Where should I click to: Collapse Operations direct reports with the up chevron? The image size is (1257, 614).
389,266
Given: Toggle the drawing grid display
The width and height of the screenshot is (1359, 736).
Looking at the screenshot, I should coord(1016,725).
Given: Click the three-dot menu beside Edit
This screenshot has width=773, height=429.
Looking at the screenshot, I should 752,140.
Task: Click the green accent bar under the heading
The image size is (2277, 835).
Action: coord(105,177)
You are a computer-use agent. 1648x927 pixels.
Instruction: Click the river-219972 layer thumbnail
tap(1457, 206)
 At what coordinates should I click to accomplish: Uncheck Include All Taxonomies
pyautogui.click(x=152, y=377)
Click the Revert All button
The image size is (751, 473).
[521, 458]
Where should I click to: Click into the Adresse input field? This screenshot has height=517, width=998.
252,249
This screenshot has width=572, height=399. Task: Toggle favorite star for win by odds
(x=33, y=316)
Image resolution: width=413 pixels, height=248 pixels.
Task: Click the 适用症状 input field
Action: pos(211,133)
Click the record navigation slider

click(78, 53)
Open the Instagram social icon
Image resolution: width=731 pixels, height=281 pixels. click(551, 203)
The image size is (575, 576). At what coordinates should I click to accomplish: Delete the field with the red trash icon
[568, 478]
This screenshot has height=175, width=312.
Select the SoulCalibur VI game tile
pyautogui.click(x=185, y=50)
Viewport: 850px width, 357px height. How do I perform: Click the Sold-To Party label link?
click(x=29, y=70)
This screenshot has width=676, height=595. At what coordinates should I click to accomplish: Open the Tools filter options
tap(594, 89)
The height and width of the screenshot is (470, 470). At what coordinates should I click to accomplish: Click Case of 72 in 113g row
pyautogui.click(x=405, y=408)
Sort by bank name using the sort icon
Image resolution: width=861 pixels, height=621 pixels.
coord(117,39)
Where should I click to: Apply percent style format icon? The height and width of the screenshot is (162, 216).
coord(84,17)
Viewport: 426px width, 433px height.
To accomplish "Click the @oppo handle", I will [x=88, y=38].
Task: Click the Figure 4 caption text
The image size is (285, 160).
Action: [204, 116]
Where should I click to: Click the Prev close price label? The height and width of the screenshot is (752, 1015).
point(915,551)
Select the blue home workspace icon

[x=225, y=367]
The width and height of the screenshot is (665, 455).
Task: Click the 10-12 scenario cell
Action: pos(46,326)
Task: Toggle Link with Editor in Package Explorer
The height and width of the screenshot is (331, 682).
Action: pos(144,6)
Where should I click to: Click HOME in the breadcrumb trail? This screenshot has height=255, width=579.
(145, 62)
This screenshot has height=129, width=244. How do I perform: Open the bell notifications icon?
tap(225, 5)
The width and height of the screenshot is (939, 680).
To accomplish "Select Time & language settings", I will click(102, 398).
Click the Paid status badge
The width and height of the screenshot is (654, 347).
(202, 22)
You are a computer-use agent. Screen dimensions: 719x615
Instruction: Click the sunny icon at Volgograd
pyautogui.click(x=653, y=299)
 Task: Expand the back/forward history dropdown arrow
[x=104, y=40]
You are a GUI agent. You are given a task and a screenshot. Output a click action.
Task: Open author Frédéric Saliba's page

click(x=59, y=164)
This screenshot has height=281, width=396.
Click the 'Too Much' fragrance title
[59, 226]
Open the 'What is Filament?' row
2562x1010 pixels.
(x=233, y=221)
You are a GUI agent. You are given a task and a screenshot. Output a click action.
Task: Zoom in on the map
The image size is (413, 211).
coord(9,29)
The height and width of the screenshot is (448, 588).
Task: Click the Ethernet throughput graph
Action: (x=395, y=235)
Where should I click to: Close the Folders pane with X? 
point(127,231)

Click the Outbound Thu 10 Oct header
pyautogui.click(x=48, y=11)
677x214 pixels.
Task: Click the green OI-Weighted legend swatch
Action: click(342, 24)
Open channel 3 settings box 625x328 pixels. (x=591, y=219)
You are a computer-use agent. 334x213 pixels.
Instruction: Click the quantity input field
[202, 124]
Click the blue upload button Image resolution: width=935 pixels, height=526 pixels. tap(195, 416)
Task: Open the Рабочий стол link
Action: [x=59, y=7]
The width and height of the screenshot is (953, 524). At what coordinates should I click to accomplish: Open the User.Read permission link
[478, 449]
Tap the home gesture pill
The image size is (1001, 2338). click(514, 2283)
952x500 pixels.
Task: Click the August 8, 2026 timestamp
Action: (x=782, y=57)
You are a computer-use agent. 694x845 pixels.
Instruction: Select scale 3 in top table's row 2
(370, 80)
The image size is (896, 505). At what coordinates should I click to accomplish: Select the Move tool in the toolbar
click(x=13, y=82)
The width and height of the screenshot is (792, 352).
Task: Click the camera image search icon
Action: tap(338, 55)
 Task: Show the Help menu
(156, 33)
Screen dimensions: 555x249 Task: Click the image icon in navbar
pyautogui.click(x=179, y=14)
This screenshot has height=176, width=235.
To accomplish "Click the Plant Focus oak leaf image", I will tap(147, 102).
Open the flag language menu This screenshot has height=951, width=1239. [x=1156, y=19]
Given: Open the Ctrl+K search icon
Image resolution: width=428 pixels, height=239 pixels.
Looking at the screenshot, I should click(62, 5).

**DESCRIPTION OF THE TASK**
The records above must be retyped in full, exactly.

**ANSWER SPACE**
Where should I click to: Collapse Operations direct reports with the up chevron? The image size is (1257, 614).
389,266
Given: Toggle the drawing grid display
The width and height of the screenshot is (1359, 736).
Looking at the screenshot, I should coord(1016,725).
Given: Click the three-dot menu beside Edit
This screenshot has width=773, height=429.
Looking at the screenshot, I should 752,140.
Task: Click the green accent bar under the heading
The image size is (2277, 835).
Action: coord(105,177)
You are a computer-use agent. 1648x927 pixels.
Instruction: Click the river-219972 layer thumbnail
tap(1457, 206)
 At what coordinates should I click to accomplish: Uncheck Include All Taxonomies
pyautogui.click(x=152, y=377)
Click the Revert All button
The image size is (751, 473).
[521, 458]
Where should I click to: Click into the Adresse input field? This screenshot has height=517, width=998.
252,249
This screenshot has width=572, height=399. Task: Toggle favorite star for win by odds
(x=33, y=316)
Image resolution: width=413 pixels, height=248 pixels.
Task: Click the 适用症状 input field
Action: pos(211,133)
Click the record navigation slider

click(78, 53)
Open the Instagram social icon
Image resolution: width=731 pixels, height=281 pixels. click(551, 203)
The image size is (575, 576). At what coordinates should I click to accomplish: Delete the field with the red trash icon
[568, 478]
This screenshot has height=175, width=312.
Select the SoulCalibur VI game tile
pyautogui.click(x=185, y=50)
Viewport: 850px width, 357px height. How do I perform: Click the Sold-To Party label link?
click(x=29, y=70)
This screenshot has width=676, height=595. At what coordinates should I click to accomplish: Open the Tools filter options
tap(594, 89)
The height and width of the screenshot is (470, 470). At what coordinates should I click to accomplish: Click Case of 72 in 113g row
pyautogui.click(x=405, y=408)
Sort by bank name using the sort icon
Image resolution: width=861 pixels, height=621 pixels.
coord(117,39)
Where should I click to: Apply percent style format icon? The height and width of the screenshot is (162, 216).
coord(84,17)
Viewport: 426px width, 433px height.
To accomplish "Click the @oppo handle", I will [x=88, y=38].
Task: Click the Figure 4 caption text
The image size is (285, 160).
Action: [204, 116]
Where should I click to: Click the Prev close price label? The height and width of the screenshot is (752, 1015).
point(915,551)
Select the blue home workspace icon

[x=225, y=367]
The width and height of the screenshot is (665, 455).
Task: Click the 10-12 scenario cell
Action: pos(46,326)
Task: Toggle Link with Editor in Package Explorer
The height and width of the screenshot is (331, 682).
Action: pos(144,6)
Where should I click to: Click HOME in the breadcrumb trail? This screenshot has height=255, width=579.
(145, 62)
This screenshot has height=129, width=244. How do I perform: Open the bell notifications icon?
tap(225, 5)
The width and height of the screenshot is (939, 680).
To accomplish "Select Time & language settings", I will click(102, 398).
Click the Paid status badge
The width and height of the screenshot is (654, 347).
(202, 22)
You are a computer-use agent. Screen dimensions: 719x615
Instruction: Click the sunny icon at Volgograd
pyautogui.click(x=653, y=299)
 Task: Expand the back/forward history dropdown arrow
[x=104, y=40]
You are a GUI agent. You are given a task and a screenshot. Output a click action.
Task: Open author Frédéric Saliba's page

click(x=59, y=164)
This screenshot has height=281, width=396.
Click the 'Too Much' fragrance title
[59, 226]
Open the 'What is Filament?' row
2562x1010 pixels.
(x=233, y=221)
You are a GUI agent. You are given a task and a screenshot. Output a click action.
Task: Zoom in on the map
The image size is (413, 211).
coord(9,29)
The height and width of the screenshot is (448, 588).
Task: Click the Ethernet throughput graph
Action: (x=395, y=235)
Where should I click to: Close the Folders pane with X? 
point(127,231)

Click the Outbound Thu 10 Oct header
pyautogui.click(x=48, y=11)
677x214 pixels.
Task: Click the green OI-Weighted legend swatch
Action: click(342, 24)
Open channel 3 settings box 625x328 pixels. (x=591, y=219)
You are a computer-use agent. 334x213 pixels.
Instruction: Click the quantity input field
[202, 124]
Click the blue upload button Image resolution: width=935 pixels, height=526 pixels. tap(195, 416)
Task: Open the Рабочий стол link
Action: [x=59, y=7]
The width and height of the screenshot is (953, 524). At what coordinates should I click to accomplish: Open the User.Read permission link
[478, 449]
Tap the home gesture pill
The image size is (1001, 2338). click(514, 2283)
952x500 pixels.
Task: Click the August 8, 2026 timestamp
Action: (x=782, y=57)
You are a computer-use agent. 694x845 pixels.
Instruction: Select scale 3 in top table's row 2
(370, 80)
The image size is (896, 505). At what coordinates should I click to accomplish: Select the Move tool in the toolbar
click(x=13, y=82)
The width and height of the screenshot is (792, 352).
Task: Click the camera image search icon
Action: tap(338, 55)
 Task: Show the Help menu
(156, 33)
Screen dimensions: 555x249 Task: Click the image icon in navbar
pyautogui.click(x=179, y=14)
This screenshot has height=176, width=235.
To accomplish "Click the Plant Focus oak leaf image", I will tap(147, 102).
Open the flag language menu This screenshot has height=951, width=1239. [x=1156, y=19]
Given: Open the Ctrl+K search icon
Image resolution: width=428 pixels, height=239 pixels.
Looking at the screenshot, I should click(62, 5).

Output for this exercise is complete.